WASHINGTON (CN) – In the span of a year, e-cigarette use among high school and middle school students increased by 1.5 million users, to 3.6 million young users in 2018. Several federal agencies have called the situation an epidemic.
During a House Committee on Oversight and Reform hearing Thursday, lawmakers grilled Juul Labs’ co-founder and chief product officer James Monsees about marketing strategies his company used for one of the most popular vaporizing devices on the market.
“Yesterday, our subcommittee heard from two brave high school students,” Rep. Raja Krishnamoorthi, who chairs the subcommittee said, during an opening statement. “Juul went into their school and gave a presentation that was supposed to be about anti-vaping. After teachers left the room, Juul gave a presentation that painted Juul as healthy, and left kids believing that they could use it without health risks.”
Juul products have used other questionable methods of marketing, which were highlighted in study on the company’s marketing practices published by Stanford University School of Medicine this past January. In the study, researchers juxtapose well-retired tobacco ads with ads created by Juul’s marketing team, noting various similarities.
Robert Jackler, a researcher from Stanford University School of Medicine, testified Wednesday that Monsees had said the use of the university’s tobacco ad database was “very helpful as they designed Juul’s advertising.” Monsees denied making the statement.
In addition to these tactics, hashtags, or trending topics, were developed to market the Juul on social media platforms. The study notes one topic, “#vapelife,” was used on Instagram to create a social identity among e-cigarette users and escalate usage. Another topic specifically aimed at Juul marketing, “#juulnation” had been used 10,299 times to market the product online, the study states.
“Youth perceived that flavored e-liquids advertisements are meant for them,” the study states. “An [Functional magnetic resonance imaging] study among college age youth showed greater nucleus accumbens activity (function is reward and reinforcement) for sweet/fruit versus tobacco flavor e-cigarette advertisements.”
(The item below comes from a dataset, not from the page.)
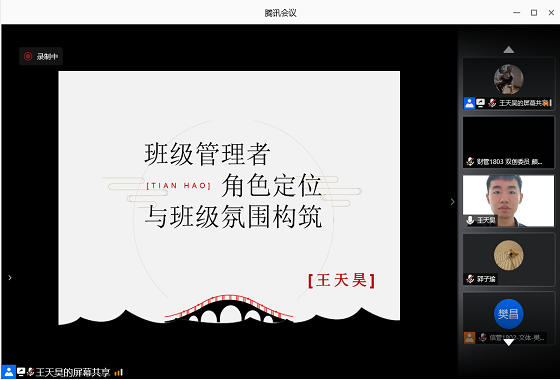560x380 pixels.
Task: Click 王天昊的屏幕共享 label at bottom left
Action: pyautogui.click(x=73, y=372)

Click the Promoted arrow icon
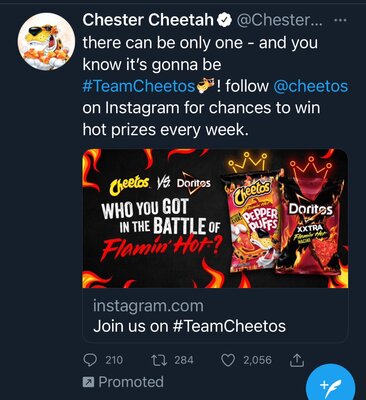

Rep. Mark DeSaulnier, D-Calif., said Juul had falsely claimed it had partnered with Stanford University to create a vaping prevention curriculum. In reality, the company had changed the research to suit its own needs, he said. The university has sent several cease-and-desist letters to the company.
Selling Juul products to retailers at a lower margin than traditional cigarettes also gave the company a competitive advantage, DeSaulnier said. While traditional cigarette manufacturers pay on average $3.57 per pack in taxes, Juul only pays a 7-cent tax – allowing the company to sell its products at a lower price than traditional cigarettes, he said.
Monsees maintained throughout the hearing his company’s product is only intended to help eliminate traditional cigarettes and the group actively supported efforts to raise the smoking age in some states to 21. He said in written testimony the company stopped selling nontobacco and nonmenthol-based flavored products – which at that time represented 50% of the company’s revenue – in an effort to combat underage use.
“We’ve certainly made missteps, I understand the criticism of some of our past actions, but we moved on very quickly,” Monsees said. “Our earliest marketing efforts were targeting 25- to 34-year-old adult smokers. We never want any of our retailers to sell to underage consumers.”
But DeSaulnier wasn’t buying.
“I want to tell you, I’ve been involved in public health for a long time in the Bay Area. You, sir, are an example to me of the worst of the Bay Area,” DeSaulnier said. Juul is headquartered in San Francisco. “You don’t ask for permission; you ask for forgiveness. You’re nothing but a marketer of a poison and your target has been young people.”